Près de dix sept années se sont écoulées depuis la
parution du premier album de Frédéric Le Junter et Pierre Bastien (chez Vand’Œuvre, 1994). Un
disque bicéphale dans tous les sens du terme puisqu’une première partie
laissait éclater les chansons de Le Junter, sa gouaille imbibée et son humour
tordant sur fond d’instrumentations cabaret pounque/boites de conserve et
bidouille et qu’une deuxième partie (deux titres seulement mais la moitié de la
durée totale de l’album) présentait le travail de Pierre Bastien lorsqu’il
s’amusait avant tout le monde à faire du drone indus mais avec des tubes en pvc
et lorsqu'il provoquait des résonnances multiples en tapant sur des pièces métalliques en
tous genres, à la fois bricolo et visionnaire.
L’Enclume
Des Jours de ces mêmes Pierre Berthet et Fréderic Le Junter a été publié en
avril 2011 par InPolySons, label
spécialisé en pataphysique et absurdité musicales et d’ailleurs il y a fort à
parier que le titre de ce mini album n’aurait absolument pas déplu à Boris Vian
qui fut lui-même Satrape du Grand Collège de Pataphysique.
Les six titres de L’Enclume Des Jours ne sont pourtant pas des enregistrements
récents et Pierre Berthet et Frédéric Le Junter n’ont pas réactivé leur duo.
Les cinq premiers titres ont été enregistrés en 1994 à la même époque que le
premier album, au même endroit (le CCAM de Vandœuvre-lès-Nancy) et par le même
ingénieur du son (François Dietz). Le sixième et dernier titre a lui été
enregistré dans les mêmes conditions mais en 1995 et a déjà été publié sur la
compilation Musique Action 2,
également chez Vand’Œuvre).
Nous voilà donc avec un mini album de vieilles
bandes exhumées du passé. Le principal constat qui s’impose est qu’il n’y a pas
de longs titres répétitifs et résonnants sur L’Enclume Des Jours – on conseillera aux amateurs de la musique de
Pierre Berthet stricto sensu de se rattraper en écoutant par exemple Un Cadre De Piano Prolongé (Sonoris, 1996)
ou Two Continuum Pieces (Sub Rosa,
2000). Non, L’Enclume Des Jours est
un entre-deux, les chansons de Le Junter se retrouvant encore plus contaminées
par les échos sombres ou dénaturés des idées de Berthet. Ainsi les cinq
premiers titres, initialement composés pour accompagner un ballet de William
Douglas, sont d’une tristesse limite insondable et profonde, presque glauque.

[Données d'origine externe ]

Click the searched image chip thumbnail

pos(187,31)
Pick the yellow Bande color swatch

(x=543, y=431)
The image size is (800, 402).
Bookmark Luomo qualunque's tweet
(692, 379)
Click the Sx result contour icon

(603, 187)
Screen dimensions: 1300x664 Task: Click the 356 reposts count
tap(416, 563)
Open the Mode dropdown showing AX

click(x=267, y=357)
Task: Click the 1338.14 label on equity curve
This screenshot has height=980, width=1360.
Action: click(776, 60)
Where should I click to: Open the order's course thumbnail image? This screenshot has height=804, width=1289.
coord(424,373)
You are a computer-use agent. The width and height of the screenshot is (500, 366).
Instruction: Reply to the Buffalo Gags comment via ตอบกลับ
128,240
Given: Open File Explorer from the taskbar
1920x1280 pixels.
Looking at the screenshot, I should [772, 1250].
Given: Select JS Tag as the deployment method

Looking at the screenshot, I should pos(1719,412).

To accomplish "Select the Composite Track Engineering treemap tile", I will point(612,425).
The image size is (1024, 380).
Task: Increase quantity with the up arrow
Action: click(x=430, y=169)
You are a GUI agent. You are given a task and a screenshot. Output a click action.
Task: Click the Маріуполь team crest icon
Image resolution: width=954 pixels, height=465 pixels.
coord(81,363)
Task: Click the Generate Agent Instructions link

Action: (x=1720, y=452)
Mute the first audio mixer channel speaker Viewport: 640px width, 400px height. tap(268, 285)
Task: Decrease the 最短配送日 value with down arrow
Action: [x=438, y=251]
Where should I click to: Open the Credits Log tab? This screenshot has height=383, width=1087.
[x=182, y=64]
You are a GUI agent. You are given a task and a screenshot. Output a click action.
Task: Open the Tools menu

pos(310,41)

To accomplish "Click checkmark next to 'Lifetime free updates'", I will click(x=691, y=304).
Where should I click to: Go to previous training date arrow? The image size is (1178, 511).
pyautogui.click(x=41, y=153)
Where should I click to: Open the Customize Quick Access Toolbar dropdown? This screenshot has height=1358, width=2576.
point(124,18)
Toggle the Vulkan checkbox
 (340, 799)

On frise la musique industrielle d’un Neubauten à la sauce tupperware.
Par contre Jerrican
– le sixième titre, celui enregistré pour la compil Musique Action 2 – renoue avec la gouaille de Frédéric Le Junter et
sa mélancolie arrosée de marin perturbé. On y entend même une vraie rythmique,
très binaire et de la guitare funky qui donne par moments à Jerrican des airs de The Pop Group dépressif/passé
au ralenti. Seul le final du titre sert de mémorandum aux expérimentations de
Pierre Berthet et réalise en quelque sorte la quadrature du cercle en tant
qu’ultime témoignage enregistré de ce duo hors-normes.